You can also follow a unit’s logs in real-time, which is indispensable for watching a service start up.
journalctl -u my-weird-app.service -f
A quick tip: you don’t strictly need the .service part. journalctl -u nginx works just fine. systemd is smart enough to figure it out.
Time Travel: –since and –until
The journal is indexed by time, so filtering by it is incredibly fast and useful. The syntax is wonderfully flexible, accepting absolute times ("2024-01-01 00:00:00") or relative times ("yesterday", "1 hour ago"), which is frankly the way all CLI tools should work.
Need to see what happened in the last ten minutes across all services after you deployed a new config?
journalctl --since "10 minutes ago"
Trying to figure out what caused that alert at 2:14 AM last night?
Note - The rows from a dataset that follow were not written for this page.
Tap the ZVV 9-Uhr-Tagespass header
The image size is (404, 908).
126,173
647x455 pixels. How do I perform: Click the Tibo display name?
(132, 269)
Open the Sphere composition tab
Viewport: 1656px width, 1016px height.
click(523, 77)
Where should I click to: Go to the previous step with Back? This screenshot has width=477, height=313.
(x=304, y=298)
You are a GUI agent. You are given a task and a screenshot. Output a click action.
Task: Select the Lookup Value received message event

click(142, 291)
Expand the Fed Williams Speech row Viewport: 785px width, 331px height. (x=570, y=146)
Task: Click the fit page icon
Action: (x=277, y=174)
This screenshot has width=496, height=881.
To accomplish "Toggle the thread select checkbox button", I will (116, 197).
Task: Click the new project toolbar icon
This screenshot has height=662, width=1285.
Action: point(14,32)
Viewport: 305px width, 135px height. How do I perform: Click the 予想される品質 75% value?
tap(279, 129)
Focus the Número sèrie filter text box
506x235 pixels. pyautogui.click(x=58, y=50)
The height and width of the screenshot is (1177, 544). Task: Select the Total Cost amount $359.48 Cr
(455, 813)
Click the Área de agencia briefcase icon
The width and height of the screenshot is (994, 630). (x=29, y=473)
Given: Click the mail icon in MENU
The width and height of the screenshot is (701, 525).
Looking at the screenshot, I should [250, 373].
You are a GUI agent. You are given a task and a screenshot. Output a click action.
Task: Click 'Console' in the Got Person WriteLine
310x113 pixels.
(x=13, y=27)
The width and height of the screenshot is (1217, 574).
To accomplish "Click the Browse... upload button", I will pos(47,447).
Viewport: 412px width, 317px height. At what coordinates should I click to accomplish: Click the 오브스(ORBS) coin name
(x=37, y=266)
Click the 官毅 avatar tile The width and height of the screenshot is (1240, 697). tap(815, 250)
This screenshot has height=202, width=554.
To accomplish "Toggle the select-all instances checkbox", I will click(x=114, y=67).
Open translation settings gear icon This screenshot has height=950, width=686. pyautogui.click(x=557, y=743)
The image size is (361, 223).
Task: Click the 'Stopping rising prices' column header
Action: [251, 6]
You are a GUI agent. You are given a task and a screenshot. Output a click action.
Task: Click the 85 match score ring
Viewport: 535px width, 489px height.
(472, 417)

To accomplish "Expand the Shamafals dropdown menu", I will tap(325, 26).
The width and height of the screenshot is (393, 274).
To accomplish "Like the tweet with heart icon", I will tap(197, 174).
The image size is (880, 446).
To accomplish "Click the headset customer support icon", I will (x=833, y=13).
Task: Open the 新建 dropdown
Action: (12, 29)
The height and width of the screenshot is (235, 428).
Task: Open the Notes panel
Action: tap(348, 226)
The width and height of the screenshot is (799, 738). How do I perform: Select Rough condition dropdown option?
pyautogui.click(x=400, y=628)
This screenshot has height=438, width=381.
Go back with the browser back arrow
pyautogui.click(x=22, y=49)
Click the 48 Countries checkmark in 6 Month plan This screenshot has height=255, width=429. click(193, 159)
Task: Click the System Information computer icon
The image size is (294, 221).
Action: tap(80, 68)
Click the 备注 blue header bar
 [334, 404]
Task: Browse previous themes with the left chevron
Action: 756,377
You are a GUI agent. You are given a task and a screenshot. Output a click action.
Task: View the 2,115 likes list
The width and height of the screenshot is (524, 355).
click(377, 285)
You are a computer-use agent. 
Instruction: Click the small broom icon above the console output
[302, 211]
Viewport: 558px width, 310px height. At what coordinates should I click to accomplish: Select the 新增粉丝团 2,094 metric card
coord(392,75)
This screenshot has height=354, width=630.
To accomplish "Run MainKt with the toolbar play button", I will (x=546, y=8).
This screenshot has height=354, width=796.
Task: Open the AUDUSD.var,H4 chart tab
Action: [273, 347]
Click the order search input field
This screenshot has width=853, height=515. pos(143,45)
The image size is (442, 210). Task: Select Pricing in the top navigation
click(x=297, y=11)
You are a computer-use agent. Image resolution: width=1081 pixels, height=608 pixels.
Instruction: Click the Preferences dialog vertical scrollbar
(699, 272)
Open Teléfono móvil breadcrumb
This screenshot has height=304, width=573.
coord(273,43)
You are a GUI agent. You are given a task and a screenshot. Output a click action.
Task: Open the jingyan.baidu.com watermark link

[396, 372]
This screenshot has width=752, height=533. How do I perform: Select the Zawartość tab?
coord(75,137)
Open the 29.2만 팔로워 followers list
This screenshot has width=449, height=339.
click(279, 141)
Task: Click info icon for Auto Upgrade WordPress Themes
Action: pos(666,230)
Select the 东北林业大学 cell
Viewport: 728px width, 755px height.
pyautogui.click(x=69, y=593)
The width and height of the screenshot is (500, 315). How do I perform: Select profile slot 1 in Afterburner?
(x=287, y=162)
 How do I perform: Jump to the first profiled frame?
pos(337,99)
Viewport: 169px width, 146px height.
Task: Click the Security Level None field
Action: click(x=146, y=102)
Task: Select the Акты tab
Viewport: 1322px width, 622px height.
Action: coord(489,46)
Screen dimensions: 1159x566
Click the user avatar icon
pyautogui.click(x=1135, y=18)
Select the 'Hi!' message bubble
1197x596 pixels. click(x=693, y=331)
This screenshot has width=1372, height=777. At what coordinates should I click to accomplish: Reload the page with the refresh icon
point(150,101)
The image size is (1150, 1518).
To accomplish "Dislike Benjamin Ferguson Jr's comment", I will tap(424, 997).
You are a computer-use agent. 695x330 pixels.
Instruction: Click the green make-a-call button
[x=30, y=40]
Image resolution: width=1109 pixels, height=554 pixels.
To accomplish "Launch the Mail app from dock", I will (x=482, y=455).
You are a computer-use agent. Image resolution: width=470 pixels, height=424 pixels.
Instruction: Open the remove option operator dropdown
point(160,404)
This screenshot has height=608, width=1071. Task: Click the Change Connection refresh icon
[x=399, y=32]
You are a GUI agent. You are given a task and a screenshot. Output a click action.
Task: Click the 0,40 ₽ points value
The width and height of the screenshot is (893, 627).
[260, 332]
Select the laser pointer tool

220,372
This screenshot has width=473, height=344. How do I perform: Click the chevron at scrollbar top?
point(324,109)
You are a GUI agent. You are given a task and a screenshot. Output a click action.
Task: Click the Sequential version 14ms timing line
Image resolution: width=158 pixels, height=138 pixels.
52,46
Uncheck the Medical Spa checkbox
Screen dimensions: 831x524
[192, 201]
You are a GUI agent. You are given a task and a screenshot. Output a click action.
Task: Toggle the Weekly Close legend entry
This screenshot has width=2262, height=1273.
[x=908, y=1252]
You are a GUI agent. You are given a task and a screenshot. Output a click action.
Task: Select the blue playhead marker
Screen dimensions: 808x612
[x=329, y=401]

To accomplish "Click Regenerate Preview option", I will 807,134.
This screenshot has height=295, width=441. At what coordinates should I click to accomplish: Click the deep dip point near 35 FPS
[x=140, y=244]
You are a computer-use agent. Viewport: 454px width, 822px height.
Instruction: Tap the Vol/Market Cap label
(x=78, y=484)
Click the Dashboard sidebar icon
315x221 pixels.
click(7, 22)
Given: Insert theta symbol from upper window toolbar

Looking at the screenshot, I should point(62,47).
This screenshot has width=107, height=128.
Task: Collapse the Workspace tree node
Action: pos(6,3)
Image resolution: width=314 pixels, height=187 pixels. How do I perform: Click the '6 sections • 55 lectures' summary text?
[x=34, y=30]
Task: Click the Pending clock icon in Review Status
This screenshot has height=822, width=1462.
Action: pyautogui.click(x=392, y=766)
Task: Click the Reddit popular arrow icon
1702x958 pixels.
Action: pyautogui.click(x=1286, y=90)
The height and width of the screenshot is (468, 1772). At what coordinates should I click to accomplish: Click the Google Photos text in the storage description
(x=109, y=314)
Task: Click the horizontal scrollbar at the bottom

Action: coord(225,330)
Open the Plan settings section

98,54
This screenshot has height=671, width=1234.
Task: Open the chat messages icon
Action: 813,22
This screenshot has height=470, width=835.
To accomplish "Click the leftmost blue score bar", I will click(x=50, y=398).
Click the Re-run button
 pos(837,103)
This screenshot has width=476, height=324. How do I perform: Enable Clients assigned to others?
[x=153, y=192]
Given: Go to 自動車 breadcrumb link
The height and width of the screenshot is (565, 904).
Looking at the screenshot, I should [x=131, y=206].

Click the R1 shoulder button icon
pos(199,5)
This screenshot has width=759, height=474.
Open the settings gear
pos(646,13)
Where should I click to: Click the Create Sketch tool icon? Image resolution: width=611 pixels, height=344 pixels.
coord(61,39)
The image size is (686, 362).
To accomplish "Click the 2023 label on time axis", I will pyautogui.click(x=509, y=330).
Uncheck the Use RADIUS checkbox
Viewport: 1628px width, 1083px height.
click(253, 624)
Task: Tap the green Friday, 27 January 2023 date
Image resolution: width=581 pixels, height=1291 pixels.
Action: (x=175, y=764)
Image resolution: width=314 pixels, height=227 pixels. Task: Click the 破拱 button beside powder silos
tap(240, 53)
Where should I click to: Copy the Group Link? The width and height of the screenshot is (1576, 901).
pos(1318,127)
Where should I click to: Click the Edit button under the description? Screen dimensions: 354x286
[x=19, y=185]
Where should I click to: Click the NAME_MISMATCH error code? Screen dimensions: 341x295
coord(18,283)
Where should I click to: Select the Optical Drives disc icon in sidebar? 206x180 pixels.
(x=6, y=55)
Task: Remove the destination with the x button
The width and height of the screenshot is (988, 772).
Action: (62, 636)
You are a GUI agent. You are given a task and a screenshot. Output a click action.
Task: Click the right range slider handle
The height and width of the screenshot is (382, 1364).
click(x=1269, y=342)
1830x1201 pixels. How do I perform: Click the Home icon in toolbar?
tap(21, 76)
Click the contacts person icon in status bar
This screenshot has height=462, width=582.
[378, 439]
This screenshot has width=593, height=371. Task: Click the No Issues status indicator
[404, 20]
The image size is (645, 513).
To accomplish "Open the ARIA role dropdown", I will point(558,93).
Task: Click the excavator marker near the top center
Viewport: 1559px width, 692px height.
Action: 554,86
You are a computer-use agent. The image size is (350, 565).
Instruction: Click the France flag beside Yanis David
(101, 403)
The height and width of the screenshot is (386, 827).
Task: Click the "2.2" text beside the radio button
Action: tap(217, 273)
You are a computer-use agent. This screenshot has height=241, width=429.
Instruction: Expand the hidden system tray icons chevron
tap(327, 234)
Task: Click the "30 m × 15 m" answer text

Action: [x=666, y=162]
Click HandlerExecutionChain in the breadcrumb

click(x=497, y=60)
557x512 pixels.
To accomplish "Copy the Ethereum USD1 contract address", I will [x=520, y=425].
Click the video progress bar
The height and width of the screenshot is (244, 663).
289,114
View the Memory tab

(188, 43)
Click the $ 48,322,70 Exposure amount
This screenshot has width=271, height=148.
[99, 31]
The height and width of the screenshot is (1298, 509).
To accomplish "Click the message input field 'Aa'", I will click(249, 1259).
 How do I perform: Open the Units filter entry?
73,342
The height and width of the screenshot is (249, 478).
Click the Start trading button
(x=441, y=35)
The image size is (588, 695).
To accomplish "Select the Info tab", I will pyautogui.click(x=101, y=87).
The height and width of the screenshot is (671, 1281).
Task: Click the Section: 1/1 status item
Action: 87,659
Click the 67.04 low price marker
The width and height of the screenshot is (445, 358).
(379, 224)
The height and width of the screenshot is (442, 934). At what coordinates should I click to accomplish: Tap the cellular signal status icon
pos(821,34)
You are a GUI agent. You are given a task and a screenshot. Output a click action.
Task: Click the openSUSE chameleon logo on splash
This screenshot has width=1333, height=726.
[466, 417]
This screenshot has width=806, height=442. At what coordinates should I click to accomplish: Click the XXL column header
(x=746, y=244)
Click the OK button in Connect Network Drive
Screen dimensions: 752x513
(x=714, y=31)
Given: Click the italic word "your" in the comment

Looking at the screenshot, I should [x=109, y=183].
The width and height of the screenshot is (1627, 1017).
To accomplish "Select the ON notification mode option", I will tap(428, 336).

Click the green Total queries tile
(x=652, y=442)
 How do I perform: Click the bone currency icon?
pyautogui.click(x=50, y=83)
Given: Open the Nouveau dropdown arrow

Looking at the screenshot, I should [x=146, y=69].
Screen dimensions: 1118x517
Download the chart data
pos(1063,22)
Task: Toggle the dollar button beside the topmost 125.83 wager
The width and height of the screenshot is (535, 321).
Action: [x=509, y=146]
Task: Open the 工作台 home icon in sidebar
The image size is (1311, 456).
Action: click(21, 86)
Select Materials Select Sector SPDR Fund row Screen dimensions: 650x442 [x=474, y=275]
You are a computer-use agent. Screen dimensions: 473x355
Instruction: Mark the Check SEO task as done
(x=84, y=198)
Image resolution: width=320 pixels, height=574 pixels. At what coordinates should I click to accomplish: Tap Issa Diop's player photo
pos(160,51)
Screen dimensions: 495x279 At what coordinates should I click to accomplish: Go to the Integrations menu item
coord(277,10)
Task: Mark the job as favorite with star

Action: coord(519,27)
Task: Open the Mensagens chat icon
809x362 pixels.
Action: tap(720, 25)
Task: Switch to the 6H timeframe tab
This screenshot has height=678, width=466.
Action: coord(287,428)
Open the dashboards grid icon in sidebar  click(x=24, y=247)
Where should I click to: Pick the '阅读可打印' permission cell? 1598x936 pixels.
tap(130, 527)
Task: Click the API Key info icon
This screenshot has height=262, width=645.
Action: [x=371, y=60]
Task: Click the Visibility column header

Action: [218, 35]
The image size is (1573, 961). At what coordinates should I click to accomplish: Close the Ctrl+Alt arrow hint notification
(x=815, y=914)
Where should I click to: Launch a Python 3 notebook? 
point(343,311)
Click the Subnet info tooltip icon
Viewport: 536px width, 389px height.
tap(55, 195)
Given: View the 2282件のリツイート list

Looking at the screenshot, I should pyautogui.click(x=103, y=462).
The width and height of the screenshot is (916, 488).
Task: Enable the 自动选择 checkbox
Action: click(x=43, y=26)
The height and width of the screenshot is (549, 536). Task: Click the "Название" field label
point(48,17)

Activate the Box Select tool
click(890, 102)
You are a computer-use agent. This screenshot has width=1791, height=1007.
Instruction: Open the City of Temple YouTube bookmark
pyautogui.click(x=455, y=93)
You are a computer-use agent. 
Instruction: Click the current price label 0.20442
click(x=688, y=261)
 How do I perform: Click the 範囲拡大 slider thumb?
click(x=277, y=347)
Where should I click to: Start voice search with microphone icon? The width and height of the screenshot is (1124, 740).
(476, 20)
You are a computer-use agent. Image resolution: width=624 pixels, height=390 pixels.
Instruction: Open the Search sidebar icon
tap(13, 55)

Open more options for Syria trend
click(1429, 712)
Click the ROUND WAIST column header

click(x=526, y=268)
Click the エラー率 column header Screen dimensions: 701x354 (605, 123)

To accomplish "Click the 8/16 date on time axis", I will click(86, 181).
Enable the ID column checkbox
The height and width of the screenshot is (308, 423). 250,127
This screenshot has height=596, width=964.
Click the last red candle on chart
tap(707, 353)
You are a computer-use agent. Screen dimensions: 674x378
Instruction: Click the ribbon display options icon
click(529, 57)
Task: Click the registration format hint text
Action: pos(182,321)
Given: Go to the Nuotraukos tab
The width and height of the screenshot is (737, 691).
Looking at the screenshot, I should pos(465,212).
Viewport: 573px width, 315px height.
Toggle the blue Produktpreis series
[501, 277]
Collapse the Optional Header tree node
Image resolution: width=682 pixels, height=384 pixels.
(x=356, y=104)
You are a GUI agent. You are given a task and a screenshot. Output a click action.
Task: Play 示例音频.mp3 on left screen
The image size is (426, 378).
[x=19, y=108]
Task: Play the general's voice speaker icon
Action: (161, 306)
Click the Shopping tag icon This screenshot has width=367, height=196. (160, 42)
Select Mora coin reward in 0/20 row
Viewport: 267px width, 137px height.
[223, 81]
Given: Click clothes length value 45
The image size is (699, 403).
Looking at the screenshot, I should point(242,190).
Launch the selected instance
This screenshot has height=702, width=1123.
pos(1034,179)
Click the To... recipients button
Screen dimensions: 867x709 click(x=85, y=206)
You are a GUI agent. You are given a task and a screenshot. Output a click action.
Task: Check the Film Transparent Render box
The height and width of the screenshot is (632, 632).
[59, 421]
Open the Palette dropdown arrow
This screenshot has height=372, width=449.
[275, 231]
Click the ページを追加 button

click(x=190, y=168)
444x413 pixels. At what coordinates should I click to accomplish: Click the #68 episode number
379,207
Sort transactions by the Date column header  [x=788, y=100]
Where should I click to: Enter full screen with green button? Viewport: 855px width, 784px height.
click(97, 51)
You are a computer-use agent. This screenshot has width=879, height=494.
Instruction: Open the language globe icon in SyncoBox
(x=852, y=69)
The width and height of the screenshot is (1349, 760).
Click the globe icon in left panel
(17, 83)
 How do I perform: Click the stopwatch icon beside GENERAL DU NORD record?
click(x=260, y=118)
Combine time with your unit filter.
journalctl -u database.service --since "02:00" --until "02:30"
The designers get a rare, unreserved gold star here. The relative time parsing is robust and intuitive. Use it. Love it.
Priority Filter: -p
Not all log messages are created equal. A “debug” message is noise 99.9% of the time. An “emerg” message means you probably have a page waiting for you. The -p or --priority filter lets you see only messages of a specified priority level and higher. This is a lifesaver.
The levels are numeric (0-7) but you can use the names. To see only messages at the ERROR level and above (that’s err, crit, alert, emerg):
journalctl -p err -b
Why is it “and above”? Because if you’re looking for errors, you almost certainly also want to see the criticals and emergencies. It’s a logical hierarchy. The common pitfall is forgetting this inclusive nature and thinking -p err shows only err. Nope. It shows err and everything more severe.
Want to see only warnings and nothing else? You can’t do that directly with -p. You’d have to use a tool like grep afterwards, which is a bit of a design oversight, but we work with what we have.
The Follow Flag: -f
This one’s simple but so vital it deserves its own mention. -f or --follow is the tail -f of the journal. It shows you the last few lines and then follows the journal, outputting new messages as they come in. It’s the ultimate tool for watching a service start live or monitoring a deployment.
Always, always combine it with a unit filter unless you enjoy the sensation of your console blinking into insanity.
journalctl -u api-service -f
Putting It All Together: The Art of the Query
The real magic happens when you combine these. The journal is a database, and you’re constructing a query. You can build incredibly specific commands to answer precise questions.
“What were the error-level messages from the redis service between 9 AM and 10 AM today?”
journalctl -u redis -p err --since "09:00" --until "10:00"
“Show me the logs for the docker service from the previous boot, and follow any new ones.”
journalctl -u docker -b -1 -f
The key insight is that the journal is designed for this. These filters operate on indexed fields, so they’re lightning fast. Using grep on the full journal output is a clumsy, slow last resort. Use the built-in filters first. They’re your brilliant, witty, and direct way to cut to the chase.